## What you will do
A. In the message about the HTTPD logrotate cron issue, which version of HTTPD was compiled from source?
B. Extend the message about the HTTPD logrotate cron issue, picking up after its final sentence.

## Text block
☆ ☆ ☆

I then added a logrotate cron job, executing as the same user, with a
postrotate command to run "/usr/sbin/httpd -d /opt/app/myApp/httpd -k
graceful".  Once executed through cron, I see exactly the same issue that
you are.  If I execute directly in a bash shell of the service account
without cron, I can repeatedly execute without any concerns.

I tried a compile-from-source HTTPD (2.4.18), suspecting something amiss
with the CentOS-provided HTTPD - but still experienced the exact same issue.

So cron appears to be a common factor here.  My only work-around so far has
been to disable the logrotate cron job.

I've run multiple instances of similar configurations previously without
issue, and am not exactly sure what has changed to cause this in my new
builds.  I am curious if this is new to CentOS 7.2, or possibly 7.1.

I had suspected SELinux.  I tried setting the SELINUX=permissive in
/etc/sysconfig/selinux and rebooting, but still experienced the same issue.

☆ ☆ ☆

## Material provided

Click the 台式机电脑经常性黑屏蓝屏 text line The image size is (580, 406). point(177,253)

☆ ☆ ☆

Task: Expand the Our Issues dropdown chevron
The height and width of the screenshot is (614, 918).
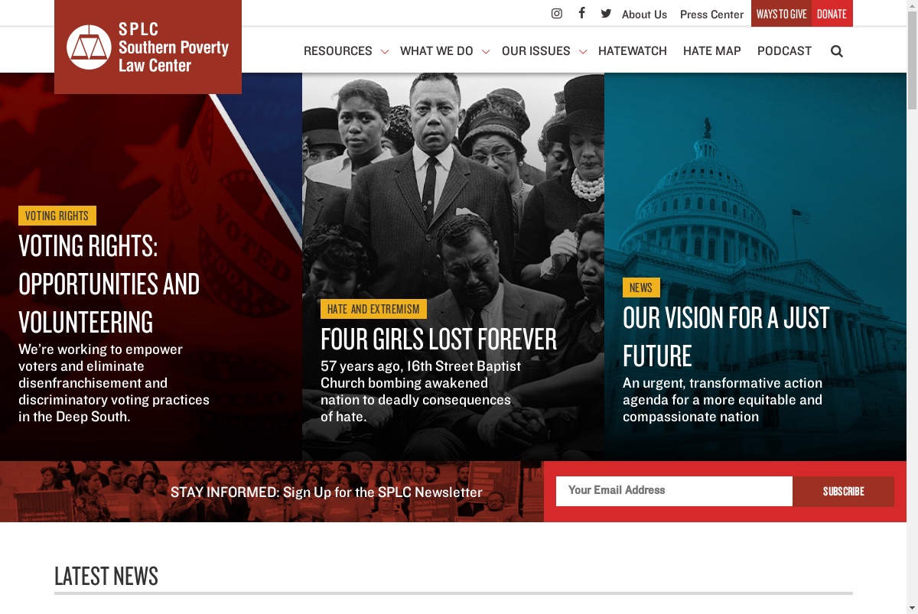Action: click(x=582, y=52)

☆ ☆ ☆

## Task-by-task outputs
A. 2.4.18

B.
I created a 2nd CentOS VM, installed and configured identically - and as of
yet, have been unsuccessful in re-creating the issue there.  The only
outstanding significant difference I can think of (outside of the server and
user names used) is that it is largely a default HTTP configuration - where
the problem instance has SSL and a minimal ProxyPass configuration running.
 I guess I'll try to clone these configurations over next to see if they
make any difference.

For completeness (from the VM where I am experiencing the issue):

$ cat /etc/centos-release
CentOS Linux release 7.2.1511 (Core)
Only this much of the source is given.